Multi-Task Reinforcement Learning with Soft Modularization

Ruihan Yang
Huazhe Xu
Yi Wu
Xiaolong Wang


[GitHub]
[Paper]
[Talk]
[Slides]



Abstract

Multi-task learning is a very challenging problem in reinforcement learning.While training multiple tasks jointly allows the policies to share parameters across different tasks, the optimization problem becomes non-trivial: It is unclear what parameters in the network should be reused across tasks and the gradients from different tasks may interfere with each other. Thus, instead of naively sharing parameters across tasks, we introduce an explicit modularization technique on policy representation to alleviate this optimization issue. Given a base policy network, we design a routing network which estimates different routing strategy to reconfigure the base network for each task. Moreover, instead of creating a concrete route for each task, our task-specific policy is represented by a soft combination of all possible routes. We name this approach soft modularization. We conduct experiments on multiple robotics manipulation tasks in simulation and show our method improves sample efficiency by a large margin and still achieve performance on par with individual policy trained for each task.




Framework

Our framework contains a base policy network with multiple modules (left in left figure) and a routing network (right in left figure). Our base policy network has L layers of modules, and each layer contains n modules. The routing network predicts L-1 layers of probabilities to weight the connections between different modules in the base policy network. The soft combinations of different modules are used to predict the action

Left: Our soft modularization framework.
Right: Runtime visualization of our method



Visualization

Sampled observation and corresponding routing visualization.

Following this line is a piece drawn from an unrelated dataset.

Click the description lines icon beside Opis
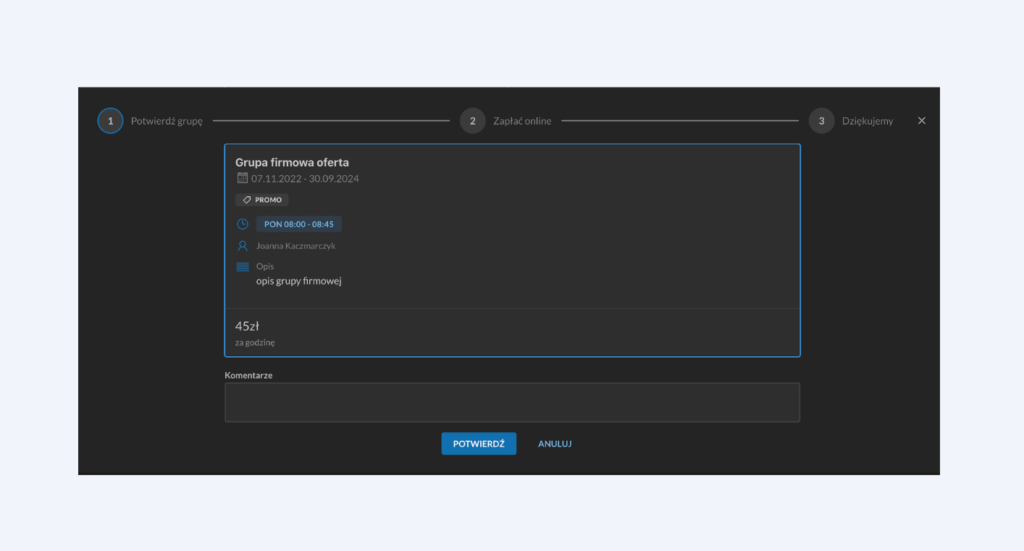(242, 267)
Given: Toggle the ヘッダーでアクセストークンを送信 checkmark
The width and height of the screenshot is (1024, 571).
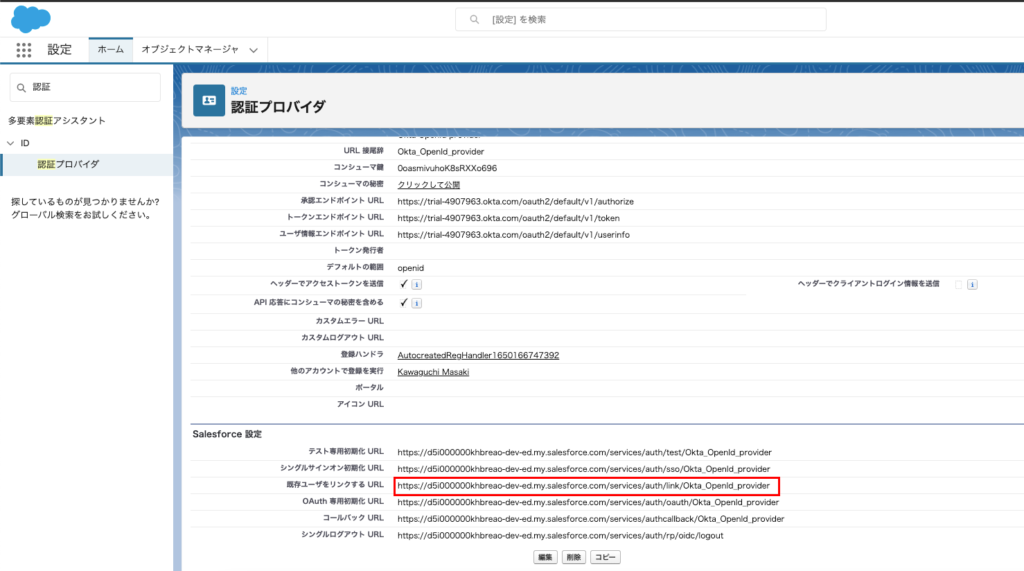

For each column, we visualize the routing networks for two different tasks sharing similar routing. We can see that even the tasks are different, they can still share similar module connections. This shows our soft modularization method allows the reuse of skills across different manipulation tasks.

We highlight the shared part with blue boxes. The pair of tasks include: (a) Close Drawer and Insert Peg; (b) Push and Close Window; (c) Reach and Pick Place. (d) Open Door and Open Drawer.

Routing visualization

We extract the probabilities predicted from the routing network for different tasks and visualize with t-NSE. We can see that the routing probabilities from different tasks are grouped in different clusters.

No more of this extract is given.